Bartholomew Hunt said:


> Finals suck
> 
> You're doing a good job with this forum sheefo. Good luck to the TWolves. We really want to whoop your ***.




Hehe thanks.... I try. 

Wolves up 4-0!!!!


----------



## sheefo13 (Jul 13, 2002)

Tremendous pass by kobe to nobody!! Nice and 1 by wally! Wolves off to a nice start.


----------



## JuX (Oct 11, 2005)

Perhaps Wally score 30 plus for once again against the Lakers.
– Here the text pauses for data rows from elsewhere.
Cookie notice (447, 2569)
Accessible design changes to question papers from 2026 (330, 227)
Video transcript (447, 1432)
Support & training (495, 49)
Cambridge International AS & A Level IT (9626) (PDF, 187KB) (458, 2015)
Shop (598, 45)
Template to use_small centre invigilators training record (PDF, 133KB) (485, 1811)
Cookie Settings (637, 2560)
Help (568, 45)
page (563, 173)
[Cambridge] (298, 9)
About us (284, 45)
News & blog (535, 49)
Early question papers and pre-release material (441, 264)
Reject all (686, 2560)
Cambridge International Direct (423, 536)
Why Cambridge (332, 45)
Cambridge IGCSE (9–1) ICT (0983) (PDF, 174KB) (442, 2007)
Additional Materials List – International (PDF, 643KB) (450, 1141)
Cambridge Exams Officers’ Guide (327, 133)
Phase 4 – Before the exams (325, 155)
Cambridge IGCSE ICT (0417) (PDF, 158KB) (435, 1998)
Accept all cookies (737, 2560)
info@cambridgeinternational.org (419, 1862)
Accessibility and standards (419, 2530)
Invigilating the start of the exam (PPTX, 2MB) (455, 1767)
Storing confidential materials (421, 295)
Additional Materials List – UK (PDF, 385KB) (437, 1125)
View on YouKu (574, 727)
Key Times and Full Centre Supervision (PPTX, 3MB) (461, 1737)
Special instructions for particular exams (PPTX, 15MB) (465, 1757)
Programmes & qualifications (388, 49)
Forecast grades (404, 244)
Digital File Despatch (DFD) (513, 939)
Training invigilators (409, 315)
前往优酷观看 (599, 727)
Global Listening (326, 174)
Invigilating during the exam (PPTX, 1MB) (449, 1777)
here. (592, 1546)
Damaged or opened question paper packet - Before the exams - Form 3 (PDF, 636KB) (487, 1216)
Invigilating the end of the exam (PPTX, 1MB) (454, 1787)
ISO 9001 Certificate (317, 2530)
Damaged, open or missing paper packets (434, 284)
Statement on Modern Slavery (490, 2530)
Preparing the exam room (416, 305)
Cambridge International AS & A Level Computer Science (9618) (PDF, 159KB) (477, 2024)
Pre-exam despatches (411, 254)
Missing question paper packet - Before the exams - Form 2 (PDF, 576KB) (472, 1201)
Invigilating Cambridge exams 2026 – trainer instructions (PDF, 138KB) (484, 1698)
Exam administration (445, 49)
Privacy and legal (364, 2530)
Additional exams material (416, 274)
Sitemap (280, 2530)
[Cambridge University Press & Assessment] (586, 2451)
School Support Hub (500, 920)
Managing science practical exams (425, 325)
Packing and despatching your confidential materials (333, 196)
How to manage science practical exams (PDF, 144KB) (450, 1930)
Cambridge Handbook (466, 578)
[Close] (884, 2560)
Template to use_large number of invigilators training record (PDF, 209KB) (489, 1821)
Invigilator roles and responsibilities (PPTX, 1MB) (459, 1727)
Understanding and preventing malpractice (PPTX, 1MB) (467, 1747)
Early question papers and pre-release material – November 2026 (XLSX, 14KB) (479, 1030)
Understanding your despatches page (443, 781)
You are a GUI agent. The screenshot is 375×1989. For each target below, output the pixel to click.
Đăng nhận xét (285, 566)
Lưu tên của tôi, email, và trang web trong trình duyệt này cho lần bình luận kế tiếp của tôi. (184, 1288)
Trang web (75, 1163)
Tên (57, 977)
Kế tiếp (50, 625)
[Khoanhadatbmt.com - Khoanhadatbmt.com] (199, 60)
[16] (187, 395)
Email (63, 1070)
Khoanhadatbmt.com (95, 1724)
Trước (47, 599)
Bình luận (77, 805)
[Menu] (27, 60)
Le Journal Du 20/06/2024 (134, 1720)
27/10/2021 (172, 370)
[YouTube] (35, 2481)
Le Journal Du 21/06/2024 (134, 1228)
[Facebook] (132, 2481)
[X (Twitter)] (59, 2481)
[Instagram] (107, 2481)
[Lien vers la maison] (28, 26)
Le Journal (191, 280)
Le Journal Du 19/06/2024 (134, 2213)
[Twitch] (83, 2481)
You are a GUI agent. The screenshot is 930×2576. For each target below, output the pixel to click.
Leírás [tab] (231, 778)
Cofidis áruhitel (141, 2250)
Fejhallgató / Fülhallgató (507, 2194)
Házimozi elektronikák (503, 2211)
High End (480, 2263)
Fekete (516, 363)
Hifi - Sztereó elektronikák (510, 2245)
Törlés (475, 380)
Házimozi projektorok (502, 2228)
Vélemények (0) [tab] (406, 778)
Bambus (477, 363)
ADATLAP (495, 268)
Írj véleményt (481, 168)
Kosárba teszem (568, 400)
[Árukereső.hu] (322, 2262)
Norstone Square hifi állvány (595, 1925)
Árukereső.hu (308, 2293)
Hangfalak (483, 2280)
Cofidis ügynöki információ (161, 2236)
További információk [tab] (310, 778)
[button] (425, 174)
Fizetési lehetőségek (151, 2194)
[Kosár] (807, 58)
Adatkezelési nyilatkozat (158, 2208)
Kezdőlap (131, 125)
It'll be pure awesome.


----------



## sheefo13 (Jul 13, 2002)

Huddy still in street clothes....


----------



## moss_is_1 (Jun 14, 2004)

yeah looking good here tho without him but he will be missed later on, and eddie is sick but hes going to play so skita might get to play tonight
23-14 wolves with 3:19 in the 1st


----------



## JuX (Oct 11, 2005)

Kandi stealing ball from Kobe.


----------



## moss_is_1 (Jun 14, 2004)

JARIC HAS 5 ASSISTS? ill take it


----------



## KoBe & BeN GoRdOn! (Aug 4, 2005)

Whats The Score?


----------



## sheefo13 (Jul 13, 2002)

27-18 Wolves....
End of first.


Anyone else think the Eddie has a flu is a joke? Is it just a scheme where they try to get Skita time to prove himself or to try and now make him demand a trade?


----------



## sheefo13 (Jul 13, 2002)

MCCANTS IN THE GAME!!! Well picks up a quick foul...


----------



## sheefo13 (Jul 13, 2002)

McCants will have to learn how to take a charge


----------



## sheefo13 (Jul 13, 2002)

But a nice three by him!


----------



## moss_is_1 (Jun 14, 2004)

speaking of nice 3s...KG
46-31 wolves about 3 minutes left, kg is taking over


----------



## moss_is_1 (Jun 14, 2004)

i just saw we have 0 turnovers :banana:


----------



## JuX (Oct 11, 2005)

moss_is_1 said:


> i just saw we have 0 turnovers :banana:


barely.

...by Jaric.


----------



## Dynasty Raider (Nov 15, 2002)

I just KNOW there are more than 2 Wolves' fans here at this site?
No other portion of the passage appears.